What is being asked = This exercise requires every record to be repeated exactly.

[Provided information Boundary: Start]

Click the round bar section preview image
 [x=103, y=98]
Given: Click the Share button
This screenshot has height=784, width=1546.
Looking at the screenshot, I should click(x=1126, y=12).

[Provided information Boundary: End]

Solution =
Click the round bar section preview image
 [x=103, y=98]
Given: Click the Share button
This screenshot has height=784, width=1546.
Looking at the screenshot, I should click(x=1126, y=12).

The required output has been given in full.